■ **Material for this task**
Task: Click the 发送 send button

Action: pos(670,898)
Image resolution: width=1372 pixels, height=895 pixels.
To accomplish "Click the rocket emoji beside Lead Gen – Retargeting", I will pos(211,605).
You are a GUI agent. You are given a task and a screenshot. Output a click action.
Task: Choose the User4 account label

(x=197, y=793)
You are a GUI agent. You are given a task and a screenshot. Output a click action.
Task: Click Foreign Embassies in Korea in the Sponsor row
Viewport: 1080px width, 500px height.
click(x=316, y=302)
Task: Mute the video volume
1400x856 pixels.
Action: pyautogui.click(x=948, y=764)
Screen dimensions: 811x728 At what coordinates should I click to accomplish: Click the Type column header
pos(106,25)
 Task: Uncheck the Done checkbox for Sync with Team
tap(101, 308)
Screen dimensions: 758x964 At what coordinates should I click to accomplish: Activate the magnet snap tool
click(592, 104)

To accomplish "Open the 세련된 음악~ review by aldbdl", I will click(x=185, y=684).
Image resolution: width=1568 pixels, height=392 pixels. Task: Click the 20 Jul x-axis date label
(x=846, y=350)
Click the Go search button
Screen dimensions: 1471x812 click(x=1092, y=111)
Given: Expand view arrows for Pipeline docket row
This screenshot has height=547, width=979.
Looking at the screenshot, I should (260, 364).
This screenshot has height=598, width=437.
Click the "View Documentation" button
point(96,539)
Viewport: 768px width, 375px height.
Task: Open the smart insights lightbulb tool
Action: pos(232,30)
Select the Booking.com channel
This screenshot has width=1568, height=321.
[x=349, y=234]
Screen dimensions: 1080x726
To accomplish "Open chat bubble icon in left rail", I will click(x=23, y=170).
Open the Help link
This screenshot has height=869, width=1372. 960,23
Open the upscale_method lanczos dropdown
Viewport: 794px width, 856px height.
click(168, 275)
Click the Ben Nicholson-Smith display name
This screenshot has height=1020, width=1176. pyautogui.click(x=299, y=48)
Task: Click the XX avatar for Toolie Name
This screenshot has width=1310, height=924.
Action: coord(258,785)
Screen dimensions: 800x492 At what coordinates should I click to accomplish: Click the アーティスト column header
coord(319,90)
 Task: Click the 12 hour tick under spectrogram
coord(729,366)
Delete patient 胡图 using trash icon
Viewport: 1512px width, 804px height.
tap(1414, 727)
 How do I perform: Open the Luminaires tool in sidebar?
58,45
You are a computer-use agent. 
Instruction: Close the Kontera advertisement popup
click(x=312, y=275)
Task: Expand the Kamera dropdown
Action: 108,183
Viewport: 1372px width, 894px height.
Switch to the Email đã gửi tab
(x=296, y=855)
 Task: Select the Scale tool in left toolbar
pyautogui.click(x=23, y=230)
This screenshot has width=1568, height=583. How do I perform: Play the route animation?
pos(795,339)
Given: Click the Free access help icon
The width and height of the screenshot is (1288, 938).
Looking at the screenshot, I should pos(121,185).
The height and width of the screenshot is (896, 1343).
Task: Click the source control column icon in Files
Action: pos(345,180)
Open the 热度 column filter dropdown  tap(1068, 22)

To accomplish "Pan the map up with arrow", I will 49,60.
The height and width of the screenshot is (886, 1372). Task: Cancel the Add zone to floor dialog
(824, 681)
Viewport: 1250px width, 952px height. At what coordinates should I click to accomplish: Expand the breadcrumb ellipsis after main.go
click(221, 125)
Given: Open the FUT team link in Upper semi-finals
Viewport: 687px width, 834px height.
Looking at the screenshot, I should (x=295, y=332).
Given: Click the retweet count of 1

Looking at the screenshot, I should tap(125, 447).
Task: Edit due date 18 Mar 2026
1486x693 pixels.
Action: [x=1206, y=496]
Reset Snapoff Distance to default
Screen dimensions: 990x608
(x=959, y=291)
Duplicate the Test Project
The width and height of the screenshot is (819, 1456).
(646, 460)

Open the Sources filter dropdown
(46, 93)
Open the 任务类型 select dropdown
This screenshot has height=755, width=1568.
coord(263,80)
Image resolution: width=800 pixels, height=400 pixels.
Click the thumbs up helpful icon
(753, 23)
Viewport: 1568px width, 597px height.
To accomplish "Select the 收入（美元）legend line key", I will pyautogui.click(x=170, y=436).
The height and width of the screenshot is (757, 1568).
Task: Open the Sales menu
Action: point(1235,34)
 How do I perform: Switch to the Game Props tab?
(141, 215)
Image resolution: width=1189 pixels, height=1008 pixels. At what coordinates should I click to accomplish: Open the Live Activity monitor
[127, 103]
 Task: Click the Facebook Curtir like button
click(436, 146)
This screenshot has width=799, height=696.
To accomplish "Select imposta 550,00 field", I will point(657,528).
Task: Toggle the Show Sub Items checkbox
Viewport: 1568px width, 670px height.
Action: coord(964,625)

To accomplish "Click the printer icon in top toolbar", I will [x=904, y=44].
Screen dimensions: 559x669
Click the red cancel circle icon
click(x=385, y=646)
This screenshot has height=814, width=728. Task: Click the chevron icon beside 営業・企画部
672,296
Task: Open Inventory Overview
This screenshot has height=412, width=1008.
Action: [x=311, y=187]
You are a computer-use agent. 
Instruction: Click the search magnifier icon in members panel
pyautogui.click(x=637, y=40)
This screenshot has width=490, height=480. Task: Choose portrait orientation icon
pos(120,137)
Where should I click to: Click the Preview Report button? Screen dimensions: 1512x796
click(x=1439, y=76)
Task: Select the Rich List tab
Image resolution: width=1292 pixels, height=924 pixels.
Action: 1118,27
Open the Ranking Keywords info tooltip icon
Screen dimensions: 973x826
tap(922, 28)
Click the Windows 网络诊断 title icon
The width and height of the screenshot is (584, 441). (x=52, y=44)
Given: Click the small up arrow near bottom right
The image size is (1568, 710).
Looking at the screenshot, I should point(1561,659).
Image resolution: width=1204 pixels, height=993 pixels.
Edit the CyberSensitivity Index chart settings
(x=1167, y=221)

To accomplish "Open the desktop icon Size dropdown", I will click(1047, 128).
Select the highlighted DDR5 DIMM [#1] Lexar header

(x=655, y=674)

■ **Your task**
Copy out the entries from the material above, matching each one exactly.

■ **Exercise answer**
Task: Click the 发送 send button

Action: pos(670,898)
Image resolution: width=1372 pixels, height=895 pixels.
To accomplish "Click the rocket emoji beside Lead Gen – Retargeting", I will pos(211,605).
You are a GUI agent. You are given a task and a screenshot. Output a click action.
Task: Choose the User4 account label

(x=197, y=793)
You are a GUI agent. You are given a task and a screenshot. Output a click action.
Task: Click Foreign Embassies in Korea in the Sponsor row
Viewport: 1080px width, 500px height.
click(x=316, y=302)
Task: Mute the video volume
1400x856 pixels.
Action: pyautogui.click(x=948, y=764)
Screen dimensions: 811x728 At what coordinates should I click to accomplish: Click the Type column header
pos(106,25)
 Task: Uncheck the Done checkbox for Sync with Team
tap(101, 308)
Screen dimensions: 758x964 At what coordinates should I click to accomplish: Activate the magnet snap tool
click(592, 104)

To accomplish "Open the 세련된 음악~ review by aldbdl", I will click(x=185, y=684).
Image resolution: width=1568 pixels, height=392 pixels. Task: Click the 20 Jul x-axis date label
(x=846, y=350)
Click the Go search button
Screen dimensions: 1471x812 click(x=1092, y=111)
Given: Expand view arrows for Pipeline docket row
This screenshot has height=547, width=979.
Looking at the screenshot, I should (260, 364).
This screenshot has height=598, width=437.
Click the "View Documentation" button
point(96,539)
Viewport: 768px width, 375px height.
Task: Open the smart insights lightbulb tool
Action: pos(232,30)
Select the Booking.com channel
This screenshot has width=1568, height=321.
[x=349, y=234]
Screen dimensions: 1080x726
To accomplish "Open chat bubble icon in left rail", I will click(x=23, y=170).
Open the Help link
This screenshot has height=869, width=1372. 960,23
Open the upscale_method lanczos dropdown
Viewport: 794px width, 856px height.
click(168, 275)
Click the Ben Nicholson-Smith display name
This screenshot has height=1020, width=1176. pyautogui.click(x=299, y=48)
Task: Click the XX avatar for Toolie Name
This screenshot has width=1310, height=924.
Action: coord(258,785)
Screen dimensions: 800x492 At what coordinates should I click to accomplish: Click the アーティスト column header
coord(319,90)
 Task: Click the 12 hour tick under spectrogram
coord(729,366)
Delete patient 胡图 using trash icon
Viewport: 1512px width, 804px height.
tap(1414, 727)
 How do I perform: Open the Luminaires tool in sidebar?
58,45
You are a computer-use agent. 
Instruction: Close the Kontera advertisement popup
click(x=312, y=275)
Task: Expand the Kamera dropdown
Action: 108,183
Viewport: 1372px width, 894px height.
Switch to the Email đã gửi tab
(x=296, y=855)
 Task: Select the Scale tool in left toolbar
pyautogui.click(x=23, y=230)
This screenshot has width=1568, height=583. How do I perform: Play the route animation?
pos(795,339)
Given: Click the Free access help icon
The width and height of the screenshot is (1288, 938).
Looking at the screenshot, I should pos(121,185).
The height and width of the screenshot is (896, 1343).
Task: Click the source control column icon in Files
Action: pos(345,180)
Open the 热度 column filter dropdown  tap(1068, 22)

To accomplish "Pan the map up with arrow", I will 49,60.
The height and width of the screenshot is (886, 1372). Task: Cancel the Add zone to floor dialog
(824, 681)
Viewport: 1250px width, 952px height. At what coordinates should I click to accomplish: Expand the breadcrumb ellipsis after main.go
click(221, 125)
Given: Open the FUT team link in Upper semi-finals
Viewport: 687px width, 834px height.
Looking at the screenshot, I should (x=295, y=332).
Given: Click the retweet count of 1

Looking at the screenshot, I should tap(125, 447).
Task: Edit due date 18 Mar 2026
1486x693 pixels.
Action: [x=1206, y=496]
Reset Snapoff Distance to default
Screen dimensions: 990x608
(x=959, y=291)
Duplicate the Test Project
The width and height of the screenshot is (819, 1456).
(646, 460)

Open the Sources filter dropdown
(46, 93)
Open the 任务类型 select dropdown
This screenshot has height=755, width=1568.
coord(263,80)
Image resolution: width=800 pixels, height=400 pixels.
Click the thumbs up helpful icon
(753, 23)
Viewport: 1568px width, 597px height.
To accomplish "Select the 收入（美元）legend line key", I will pyautogui.click(x=170, y=436).
The height and width of the screenshot is (757, 1568).
Task: Open the Sales menu
Action: point(1235,34)
 How do I perform: Switch to the Game Props tab?
(141, 215)
Image resolution: width=1189 pixels, height=1008 pixels. At what coordinates should I click to accomplish: Open the Live Activity monitor
[127, 103]
 Task: Click the Facebook Curtir like button
click(436, 146)
This screenshot has width=799, height=696.
To accomplish "Select imposta 550,00 field", I will point(657,528).
Task: Toggle the Show Sub Items checkbox
Viewport: 1568px width, 670px height.
Action: coord(964,625)

To accomplish "Click the printer icon in top toolbar", I will [x=904, y=44].
Screen dimensions: 559x669
Click the red cancel circle icon
click(x=385, y=646)
This screenshot has height=814, width=728. Task: Click the chevron icon beside 営業・企画部
672,296
Task: Open Inventory Overview
This screenshot has height=412, width=1008.
Action: [x=311, y=187]
You are a computer-use agent. 
Instruction: Click the search magnifier icon in members panel
pyautogui.click(x=637, y=40)
This screenshot has width=490, height=480. Task: Choose portrait orientation icon
pos(120,137)
Where should I click to: Click the Preview Report button? Screen dimensions: 1512x796
click(x=1439, y=76)
Task: Select the Rich List tab
Image resolution: width=1292 pixels, height=924 pixels.
Action: 1118,27
Open the Ranking Keywords info tooltip icon
Screen dimensions: 973x826
tap(922, 28)
Click the Windows 网络诊断 title icon
The width and height of the screenshot is (584, 441). (x=52, y=44)
Given: Click the small up arrow near bottom right
The image size is (1568, 710).
Looking at the screenshot, I should point(1561,659).
Image resolution: width=1204 pixels, height=993 pixels.
Edit the CyberSensitivity Index chart settings
(x=1167, y=221)

To accomplish "Open the desktop icon Size dropdown", I will click(1047, 128).
Select the highlighted DDR5 DIMM [#1] Lexar header

(x=655, y=674)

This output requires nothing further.